Wagons West 1

by Arnold Nelson

     Klaus and Olga were raised in Germany. They got married there. Then they decided to come to the new world that they had heard so much about. Life in Germany was not very good and they thought they would have a better life in America So in 1844 they got on a ship and headed for America. A couple of months later they were in New York.

      They had decided to go to Chicago because they had some friends there. So they headed west and a few months later arrived in their home in Chicago. Klaus was a teacher and he was hoping to teach in the new world. One day he went to the Chicago school board and asked for a job teaching. The School board said they don't hire foreigners to teach their children.

      Klaus was very sad. As he was leaving the office one of the men came up to him and said he was very sorry about the way the school board treated Klaus. He said his name was Jim. Jim told him the best thing to do is to go to one of the new territories out west or maybe Texas. There are new towns starting up all over and there is a real shortage of teachers.

     Jim said If I were you I would head for the Oregon territory. I have been told it is very beautiful and the climate is mild and they can grow almost anything. Klaus thanked him for the advice and went home to talk to Olga. They decided they would take Jim's advice and head for Oregon. Klause went around the next couple of days asking for and receiving all kinds of advice.

    He was able to buy a wagon and 2 work horses and 2 riding horses. As soon as the snows melted in March they loaded their wagon and headed for Independence to join up with a wagon train going west. It is about 300 miles from Chicago to Independence and they knew there were several small rivers to cross as well as crossing the Mississippi. They had great faith in God and they figured if all went well they would make Independence in about a month They had loaded up there wagon with supplies and they knew they could buy food from the farmers on their way to Independence so they were not worried.

    Klaus did not like guns but he was very good with knives and he figured he could bring down some game with his knives. So they left Chicago, at first the going was slow because of the mud but as the mud dried up they they started making pretty good time. Klaus estimated maybe as much as 15 miles a day. Towards the end of the third week they had reach St. Louis where they would have to cross the Mississippi.
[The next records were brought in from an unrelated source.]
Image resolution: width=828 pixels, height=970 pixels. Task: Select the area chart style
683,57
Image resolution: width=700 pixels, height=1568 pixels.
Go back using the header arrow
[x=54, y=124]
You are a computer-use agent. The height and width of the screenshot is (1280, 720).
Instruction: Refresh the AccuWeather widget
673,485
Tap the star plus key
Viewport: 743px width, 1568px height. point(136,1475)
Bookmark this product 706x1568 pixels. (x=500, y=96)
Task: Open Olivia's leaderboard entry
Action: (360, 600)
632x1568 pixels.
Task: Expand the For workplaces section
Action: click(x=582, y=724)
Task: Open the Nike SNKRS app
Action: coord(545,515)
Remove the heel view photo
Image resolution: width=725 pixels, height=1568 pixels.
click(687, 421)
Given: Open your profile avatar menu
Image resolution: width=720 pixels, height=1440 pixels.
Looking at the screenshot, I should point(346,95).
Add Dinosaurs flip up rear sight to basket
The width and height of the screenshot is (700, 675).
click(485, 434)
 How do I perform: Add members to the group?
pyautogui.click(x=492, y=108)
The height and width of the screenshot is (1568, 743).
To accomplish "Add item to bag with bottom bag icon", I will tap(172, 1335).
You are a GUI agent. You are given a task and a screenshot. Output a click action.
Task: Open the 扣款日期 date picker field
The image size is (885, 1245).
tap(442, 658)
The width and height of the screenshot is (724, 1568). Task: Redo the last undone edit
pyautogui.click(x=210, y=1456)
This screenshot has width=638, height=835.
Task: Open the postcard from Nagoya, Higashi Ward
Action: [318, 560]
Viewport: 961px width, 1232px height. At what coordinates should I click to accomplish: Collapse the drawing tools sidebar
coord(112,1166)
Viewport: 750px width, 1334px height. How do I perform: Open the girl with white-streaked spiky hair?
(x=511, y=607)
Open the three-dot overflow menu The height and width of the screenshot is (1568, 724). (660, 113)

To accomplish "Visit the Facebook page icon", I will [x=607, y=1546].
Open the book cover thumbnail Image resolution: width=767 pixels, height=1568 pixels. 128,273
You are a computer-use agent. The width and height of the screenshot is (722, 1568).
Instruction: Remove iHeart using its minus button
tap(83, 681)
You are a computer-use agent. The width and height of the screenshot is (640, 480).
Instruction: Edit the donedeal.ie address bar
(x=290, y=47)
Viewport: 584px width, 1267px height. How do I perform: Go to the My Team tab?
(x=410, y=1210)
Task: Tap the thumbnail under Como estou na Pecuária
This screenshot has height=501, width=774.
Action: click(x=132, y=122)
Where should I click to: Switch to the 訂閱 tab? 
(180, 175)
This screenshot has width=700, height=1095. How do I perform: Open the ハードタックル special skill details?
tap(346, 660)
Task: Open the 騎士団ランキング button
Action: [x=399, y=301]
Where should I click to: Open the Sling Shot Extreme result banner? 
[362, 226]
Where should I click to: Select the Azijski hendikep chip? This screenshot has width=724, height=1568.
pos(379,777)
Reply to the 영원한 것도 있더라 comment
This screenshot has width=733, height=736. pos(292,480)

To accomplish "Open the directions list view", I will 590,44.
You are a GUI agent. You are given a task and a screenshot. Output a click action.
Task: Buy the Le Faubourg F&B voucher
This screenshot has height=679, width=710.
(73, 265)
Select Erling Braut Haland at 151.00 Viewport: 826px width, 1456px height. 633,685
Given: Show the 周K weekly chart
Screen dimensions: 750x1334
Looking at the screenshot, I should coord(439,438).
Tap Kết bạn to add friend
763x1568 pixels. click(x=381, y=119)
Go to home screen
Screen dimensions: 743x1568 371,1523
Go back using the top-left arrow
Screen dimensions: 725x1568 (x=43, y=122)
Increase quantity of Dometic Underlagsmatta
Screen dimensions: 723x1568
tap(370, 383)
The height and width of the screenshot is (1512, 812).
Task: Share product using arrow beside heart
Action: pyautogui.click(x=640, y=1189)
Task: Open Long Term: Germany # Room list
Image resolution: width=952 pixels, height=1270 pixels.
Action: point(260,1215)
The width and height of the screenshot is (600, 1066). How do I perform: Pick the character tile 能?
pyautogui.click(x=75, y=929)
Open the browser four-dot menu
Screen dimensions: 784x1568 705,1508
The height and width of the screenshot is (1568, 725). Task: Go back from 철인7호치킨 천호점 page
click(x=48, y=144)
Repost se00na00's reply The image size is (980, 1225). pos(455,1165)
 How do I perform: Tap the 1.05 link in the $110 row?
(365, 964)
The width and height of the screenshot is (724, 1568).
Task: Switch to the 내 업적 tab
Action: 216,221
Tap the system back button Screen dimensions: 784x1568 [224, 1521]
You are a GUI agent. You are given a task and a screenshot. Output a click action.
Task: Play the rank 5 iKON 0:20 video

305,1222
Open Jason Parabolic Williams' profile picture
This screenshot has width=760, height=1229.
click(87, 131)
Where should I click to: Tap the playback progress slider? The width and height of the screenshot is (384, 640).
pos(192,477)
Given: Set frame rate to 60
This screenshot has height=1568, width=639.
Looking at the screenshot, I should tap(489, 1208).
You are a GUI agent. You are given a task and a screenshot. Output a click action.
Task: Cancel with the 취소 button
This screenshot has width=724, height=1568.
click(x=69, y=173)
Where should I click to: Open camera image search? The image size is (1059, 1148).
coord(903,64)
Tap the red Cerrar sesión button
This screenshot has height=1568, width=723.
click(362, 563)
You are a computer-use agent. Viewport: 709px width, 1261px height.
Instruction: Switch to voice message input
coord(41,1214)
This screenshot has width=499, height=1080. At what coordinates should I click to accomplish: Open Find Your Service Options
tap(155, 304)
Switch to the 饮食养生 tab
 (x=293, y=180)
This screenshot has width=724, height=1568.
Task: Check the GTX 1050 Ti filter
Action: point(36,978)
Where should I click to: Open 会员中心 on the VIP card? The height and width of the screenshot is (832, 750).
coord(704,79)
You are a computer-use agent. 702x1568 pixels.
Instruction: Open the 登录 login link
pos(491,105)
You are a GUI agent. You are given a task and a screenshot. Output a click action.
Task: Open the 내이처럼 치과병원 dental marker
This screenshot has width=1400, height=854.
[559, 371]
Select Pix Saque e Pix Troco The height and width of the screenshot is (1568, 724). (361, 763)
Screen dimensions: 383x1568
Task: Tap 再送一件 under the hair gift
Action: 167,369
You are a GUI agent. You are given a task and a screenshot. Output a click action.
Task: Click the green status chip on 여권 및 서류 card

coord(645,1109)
    They hired a man with a raft to take them and their belongs across the river. Everyone got across safely. They still had 100 miles to go to get to Independence. They decided they needed a break so they stayed in St Louis 2 days. So that they and their animals could rest. About 10 days later they arrived in Independence. They found out they could get signed up with a train that was leaving the next morning but they decide to pass up that train. They needed a little rest and so did their animals. They were told there was another train that was going to leave in about a week so they signed with that one.

     The man leading the train was an ex-army major names Zebulan Waters. Everyone called him Zeb. He told them this was his third train he was about to lead to Oregon. Although things are not as bad they were 10 years ago everyone has to work together and follow orders or the train will never make it. He said the Indians don't attack very much anymore they just come by for handouts and they think it is fun to steal anything they can from the white folks, so watch your belongings carefully.

     Then he said you have to elect a leader and a board to set rules and make sure they are enforced. You can do that the day before we leave. He also told them there would be a group of men that would go out everyday and find fresh meat for the train. Any one who could use a gun could volunteer to hunt. Also at times there would be fishing and we may even get lucky and find some wild berries or vegetables. Any food in your wagons now is yours. Any food brought in after we get started belongs to the wagon train and will be divided up as evenly as possible.

     He started to leave and then he turned back. Oh one more thing. On the plains there is almost no firewood. We have to use buffalo chips to cook with. So as we travel along gather some up so you can cook your meals. Klaus spoke up excuse me sir "I am from Germany and I never heard of buffalo chips, just what are they?" The Americans chuckled a little bit then Zeb silenced them. He said don't ever be afraid to ask questions no matter how silly. that is how you learn. he turned to Klaus and said what is your name sir. Klaus said Klaus Schmidt. Well Klaus the easiest way I can describe them is what comes out of the back end of a Buffalo after he has had a good meal. When they are dried they look like patties or big chips. It is the main fuel for cooking on the plains. Klaus smiled and said thanks. Two days later they elected a leader and a board and the next day they went across the Missouri and headed west.